The narrative follows an artistic household in which siblings Radegund and Otto, the young Sabina, and the scholar Conrad Dasipodius become entangled by love, jealousy, and social suspicion. Episodes move between studio intimacy and public arenas: secret letters, misread intentions, committee disputes, a celebrated scandal, moonlight encounters, and private confessions. Pride, impulsiveness, and protective affection generate misunderstandings that spread into gossip and censure before altered loyalties and candid revelations restore a tentative balance. Throughout, reflections on art, reputation, and the passage of time shape characters’ decisions and the shifting alliances among them.

CHAPTER XLV.

OLD FRIENDS.

“Hush! I hear music. Do not you, Kaspar?”

“No, master.”

“It is coming this way,” and the mathematician bends his head attently.

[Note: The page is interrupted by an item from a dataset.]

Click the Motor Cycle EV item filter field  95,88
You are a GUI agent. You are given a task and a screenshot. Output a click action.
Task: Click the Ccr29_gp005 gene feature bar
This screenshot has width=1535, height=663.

The boy lies stretched at Dasipodius’ feet, in their favourite haunt by the stalactite cavern’s mouth. It is early June now; and for miles round there is no such blessed refuge from the burden and heat of midday as this green turf, sloping downwards to the lake’s silent shores. Not a ripple stirs the water, for there is hardly a breath of air, and the heat is at its sultriest. Seemingly the very birds in the leafy branches overhead are indulging in a siesta, for they are silent, and not so much as the fluttering of a wing breaks the stillness. There has been hardly a sound for a good hour past, save the sweet tones of Kaspar Habrecht, who has been dipping hap-hazard into a new edition of Euclid, just issued from the famous new Amsterdam printing press, and is reading aloud fragments of it for the blind man’s contentment. Not much for his own, excepting in so far as Dasipodius’ pleasure is always his; but from a selfish point of view, Kaspar would undoubtedly rather have been delighting his soul with the gay, daintily-illustrated volume of Gudrun with all its sea kings, and its vikings, and storm waves, which had come to hand in the self-same package, cheek by jowl with the sober, leathern-bound Euclid.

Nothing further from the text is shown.